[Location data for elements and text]
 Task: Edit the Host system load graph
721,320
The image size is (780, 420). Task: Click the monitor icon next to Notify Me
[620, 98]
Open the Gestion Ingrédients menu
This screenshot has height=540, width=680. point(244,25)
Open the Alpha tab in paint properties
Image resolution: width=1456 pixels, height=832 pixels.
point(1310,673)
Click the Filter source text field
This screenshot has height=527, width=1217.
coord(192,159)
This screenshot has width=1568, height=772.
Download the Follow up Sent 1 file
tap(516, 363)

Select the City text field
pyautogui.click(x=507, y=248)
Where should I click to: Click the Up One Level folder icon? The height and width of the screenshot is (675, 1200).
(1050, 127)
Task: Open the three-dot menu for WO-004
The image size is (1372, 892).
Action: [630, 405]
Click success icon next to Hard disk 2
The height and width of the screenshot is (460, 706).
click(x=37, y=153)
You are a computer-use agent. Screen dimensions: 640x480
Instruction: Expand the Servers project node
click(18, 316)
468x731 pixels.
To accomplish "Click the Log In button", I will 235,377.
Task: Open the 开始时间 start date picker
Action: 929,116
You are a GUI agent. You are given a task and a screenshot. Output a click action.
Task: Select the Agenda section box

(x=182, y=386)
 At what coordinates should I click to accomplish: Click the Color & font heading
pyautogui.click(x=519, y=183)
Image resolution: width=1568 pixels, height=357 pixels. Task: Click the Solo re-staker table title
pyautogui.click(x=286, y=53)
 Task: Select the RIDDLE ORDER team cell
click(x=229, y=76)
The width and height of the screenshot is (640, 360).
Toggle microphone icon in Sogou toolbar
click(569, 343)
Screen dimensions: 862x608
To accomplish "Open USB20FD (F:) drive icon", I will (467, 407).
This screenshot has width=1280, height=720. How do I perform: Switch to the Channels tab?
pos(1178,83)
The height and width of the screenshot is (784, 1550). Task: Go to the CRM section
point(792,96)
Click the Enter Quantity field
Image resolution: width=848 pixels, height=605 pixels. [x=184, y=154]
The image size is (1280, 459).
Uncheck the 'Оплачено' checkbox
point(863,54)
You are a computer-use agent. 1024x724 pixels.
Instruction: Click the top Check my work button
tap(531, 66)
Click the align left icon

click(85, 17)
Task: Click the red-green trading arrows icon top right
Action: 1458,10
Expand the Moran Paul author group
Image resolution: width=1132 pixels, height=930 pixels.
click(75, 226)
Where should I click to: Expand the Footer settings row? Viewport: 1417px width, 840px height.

**REQUIRED WORK**
Find every line in the items above that contains the word "next", and copy each of those lines.

**SOLUTION FOR THIS PROBLEM**
The image size is (780, 420). Task: Click the monitor icon next to Notify Me
Click success icon next to Hard disk 2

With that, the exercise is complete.